[Records from a data source]
== Segment start ==

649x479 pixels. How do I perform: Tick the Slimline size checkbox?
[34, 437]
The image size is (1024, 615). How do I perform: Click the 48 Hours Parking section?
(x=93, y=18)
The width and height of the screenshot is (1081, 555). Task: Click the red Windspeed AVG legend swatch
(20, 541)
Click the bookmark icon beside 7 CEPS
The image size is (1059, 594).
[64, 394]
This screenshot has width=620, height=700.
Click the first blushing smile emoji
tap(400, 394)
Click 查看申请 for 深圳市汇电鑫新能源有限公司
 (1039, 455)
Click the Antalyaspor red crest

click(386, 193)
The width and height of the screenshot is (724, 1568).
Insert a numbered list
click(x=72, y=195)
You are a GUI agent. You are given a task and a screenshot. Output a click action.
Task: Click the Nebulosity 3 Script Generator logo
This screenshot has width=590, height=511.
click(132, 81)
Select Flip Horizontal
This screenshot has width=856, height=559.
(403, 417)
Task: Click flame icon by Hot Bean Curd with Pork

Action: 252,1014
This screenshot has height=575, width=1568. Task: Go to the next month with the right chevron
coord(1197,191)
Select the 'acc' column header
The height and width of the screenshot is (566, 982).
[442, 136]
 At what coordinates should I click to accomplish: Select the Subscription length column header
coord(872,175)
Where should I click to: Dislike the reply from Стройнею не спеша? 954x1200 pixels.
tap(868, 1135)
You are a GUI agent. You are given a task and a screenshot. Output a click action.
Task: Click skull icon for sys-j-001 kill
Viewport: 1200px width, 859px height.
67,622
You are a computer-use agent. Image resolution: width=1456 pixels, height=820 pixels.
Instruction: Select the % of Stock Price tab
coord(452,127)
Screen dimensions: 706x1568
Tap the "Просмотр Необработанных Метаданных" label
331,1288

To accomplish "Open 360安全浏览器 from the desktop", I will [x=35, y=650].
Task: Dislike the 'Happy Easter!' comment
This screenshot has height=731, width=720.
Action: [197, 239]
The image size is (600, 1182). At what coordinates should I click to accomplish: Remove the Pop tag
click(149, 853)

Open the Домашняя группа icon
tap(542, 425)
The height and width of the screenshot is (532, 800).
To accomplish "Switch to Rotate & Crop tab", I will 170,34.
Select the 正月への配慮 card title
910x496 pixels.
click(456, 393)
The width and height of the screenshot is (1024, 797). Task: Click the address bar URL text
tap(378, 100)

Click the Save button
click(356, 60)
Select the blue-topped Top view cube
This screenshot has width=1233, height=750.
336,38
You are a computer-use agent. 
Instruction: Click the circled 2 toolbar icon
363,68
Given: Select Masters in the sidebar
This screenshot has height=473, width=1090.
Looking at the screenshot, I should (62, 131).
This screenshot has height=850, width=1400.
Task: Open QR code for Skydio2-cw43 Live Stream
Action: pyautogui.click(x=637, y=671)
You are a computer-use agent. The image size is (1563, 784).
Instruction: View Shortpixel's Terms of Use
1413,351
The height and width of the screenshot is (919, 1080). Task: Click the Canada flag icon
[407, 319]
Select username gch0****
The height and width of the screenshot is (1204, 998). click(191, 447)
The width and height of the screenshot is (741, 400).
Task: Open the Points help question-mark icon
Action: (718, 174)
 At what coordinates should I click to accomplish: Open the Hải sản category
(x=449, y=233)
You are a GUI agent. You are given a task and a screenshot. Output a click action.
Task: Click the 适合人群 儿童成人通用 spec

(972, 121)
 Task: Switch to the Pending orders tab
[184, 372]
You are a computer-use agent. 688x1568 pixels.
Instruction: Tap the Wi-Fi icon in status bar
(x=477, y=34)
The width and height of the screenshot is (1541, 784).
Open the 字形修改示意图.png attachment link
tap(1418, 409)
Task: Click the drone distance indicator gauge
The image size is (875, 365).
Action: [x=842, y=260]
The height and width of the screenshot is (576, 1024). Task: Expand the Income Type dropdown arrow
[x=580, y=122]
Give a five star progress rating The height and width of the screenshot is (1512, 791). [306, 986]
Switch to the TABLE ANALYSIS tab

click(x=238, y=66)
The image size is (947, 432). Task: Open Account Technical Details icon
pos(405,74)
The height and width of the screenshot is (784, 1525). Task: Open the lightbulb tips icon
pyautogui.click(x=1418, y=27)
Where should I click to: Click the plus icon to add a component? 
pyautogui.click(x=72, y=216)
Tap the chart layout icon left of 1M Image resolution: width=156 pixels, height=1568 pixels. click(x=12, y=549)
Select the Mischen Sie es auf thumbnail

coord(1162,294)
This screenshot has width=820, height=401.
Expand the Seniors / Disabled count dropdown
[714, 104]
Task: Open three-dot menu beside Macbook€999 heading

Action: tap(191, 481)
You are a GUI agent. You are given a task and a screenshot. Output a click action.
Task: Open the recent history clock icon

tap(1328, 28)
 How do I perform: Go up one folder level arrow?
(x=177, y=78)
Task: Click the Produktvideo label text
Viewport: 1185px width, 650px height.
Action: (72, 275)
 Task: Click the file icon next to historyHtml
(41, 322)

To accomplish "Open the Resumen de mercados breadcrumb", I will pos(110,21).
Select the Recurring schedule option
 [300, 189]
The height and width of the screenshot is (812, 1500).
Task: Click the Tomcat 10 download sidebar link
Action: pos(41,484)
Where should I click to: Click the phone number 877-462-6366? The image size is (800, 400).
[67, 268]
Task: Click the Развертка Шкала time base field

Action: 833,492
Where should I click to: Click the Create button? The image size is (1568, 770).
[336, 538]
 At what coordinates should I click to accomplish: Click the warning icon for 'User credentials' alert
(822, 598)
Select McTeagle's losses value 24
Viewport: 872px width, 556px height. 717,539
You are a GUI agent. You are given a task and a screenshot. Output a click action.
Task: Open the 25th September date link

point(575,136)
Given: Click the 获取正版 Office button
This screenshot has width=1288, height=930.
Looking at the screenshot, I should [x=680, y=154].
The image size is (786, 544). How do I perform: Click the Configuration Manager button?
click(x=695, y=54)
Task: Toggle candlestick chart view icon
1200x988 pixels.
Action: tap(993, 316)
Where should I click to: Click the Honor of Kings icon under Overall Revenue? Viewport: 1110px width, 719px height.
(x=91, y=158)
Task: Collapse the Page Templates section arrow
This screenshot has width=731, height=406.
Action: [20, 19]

== Segment end ==

▸ **WORK INSTRUCTION**
For the data shown above, give the number of lines where the word "computer" appears, and nothing else.

▸ **SOLUTION TO THIS PROBLEM**
4